爪や髪に意識を行き届かせる人は、美しい人というよりは「ある程度、時間に余裕がある人」を意味している気がしたのだ。多忙で爪にまで手をかけられない人であっても、美しい人は美しい。いや、時間的ゆとりを生み出せる精神が美しいという話なのだろうか。
ディティールに難はあっても骨太な作品なら、それもまた素晴らしいと思うし、いまいち「神は細部に宿る」と信じきれずにいた。その言葉の正確な起源がどこなのかもよく知らない。
このあいだ、廊下の掃除をしていて、巾木についた埃が気になった。
巾木とは、床と壁の境目に取りつけられた部材のこと。
恥を忍んでお見せすると、巾木の上にこんなふうにもわもわと埃がたまっていたのだ。前回掃除したのはいつだっただろう。

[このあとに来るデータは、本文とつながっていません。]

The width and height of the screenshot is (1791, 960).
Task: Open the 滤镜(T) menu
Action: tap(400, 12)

あちゃー、と呟き、あわてて埃を払ってまわる。ほかの部屋の巾木にも埃がついていて、全部を取り除くのにはけっこう時間がかかった。
埃を落とした巾木。前よりも明るい印象になった。
巾木の埃がないだけで、廊下がくすみなくきれいに感じられる。小さなものだけれど、巾木一つで見え方も変わるんだなあ。
私は掃除好きでありながらも変にずぼらだから、巾木に埃がたまるまで放置してしまっていた。でも、根っからきれい好きな人は巾木の掃除までこまめにするだろう。もちろん、巾木以外の、目につくところはもっと丁寧に磨きあげるに違いない。

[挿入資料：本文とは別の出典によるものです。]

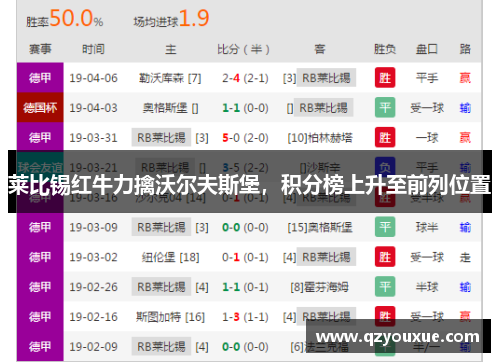Screen dimensions: 500x362
Task: Click the 盘口 column header
Action: coord(427,49)
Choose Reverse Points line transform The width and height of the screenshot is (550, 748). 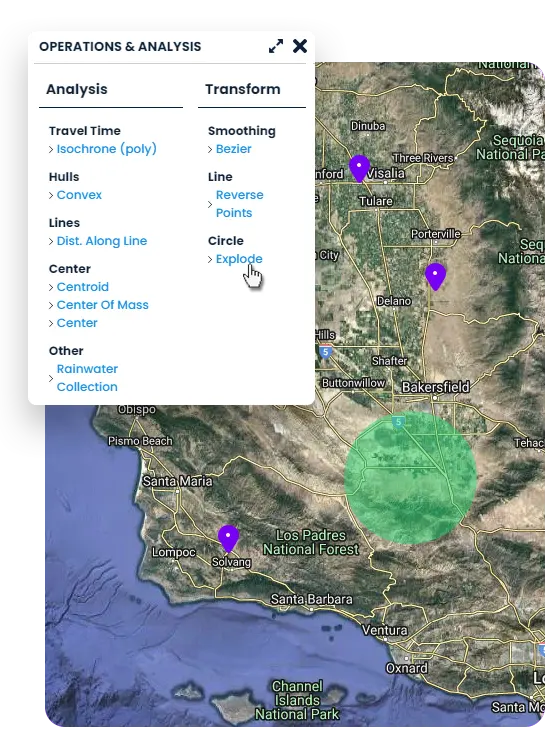click(x=239, y=204)
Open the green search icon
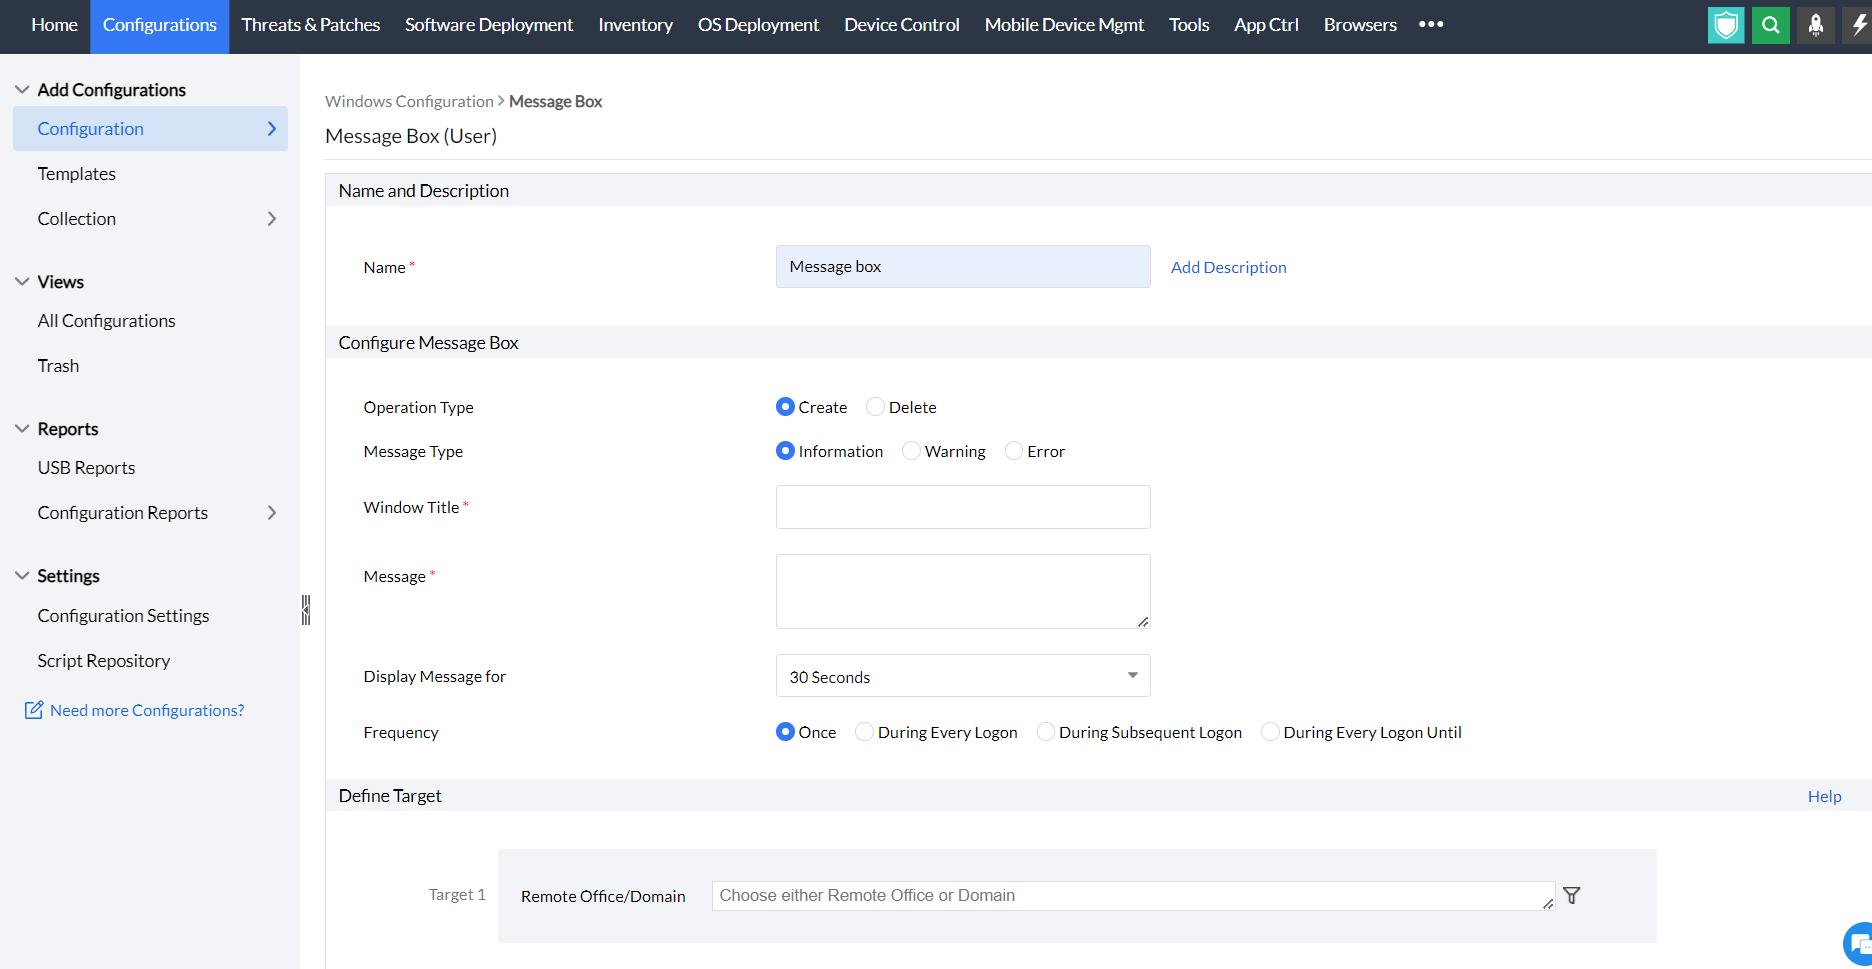 click(x=1770, y=25)
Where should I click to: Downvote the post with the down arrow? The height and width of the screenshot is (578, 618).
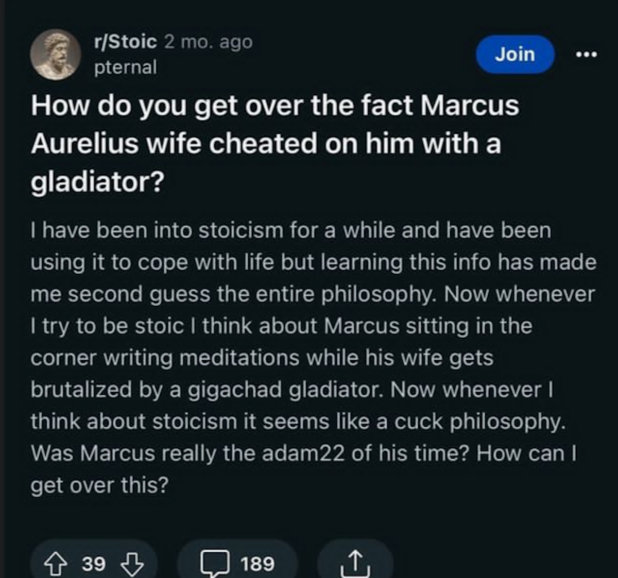[132, 563]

結果、すっきりしてクリーンな、美しい家が保てるのだと思う。
爪や髪をきれいに整えられる人は、それ以外のパーツにも丁寧に意識を向けられる人。すると必然的に、トータルで美しい人ができあがる。物事のディティールに注意を払える人は、全体の整え方も知っていることが多い。
神は細部に宿るって、こういう仕組みのことなのかもしれない。
いま、ボリュームのある仕事をしていて、私はどうにも大局にしか目がいっていないと自覚している。コンセプトや構成ばかり意識して、気づけば「あっ」と声を漏らしてしまうような小さなミスを重ねていることがある。
細部をおろそかにしてはいけない。かならずしも神が宿ってくれるかどうかはわからないけれど、小さなことを大切にできないと全体にも影響する。そう肝に銘じて、仕事部屋の椅子に座る。
でも、巾木だけは、また思い出す頃には埃が積もっていそうだ。ああ。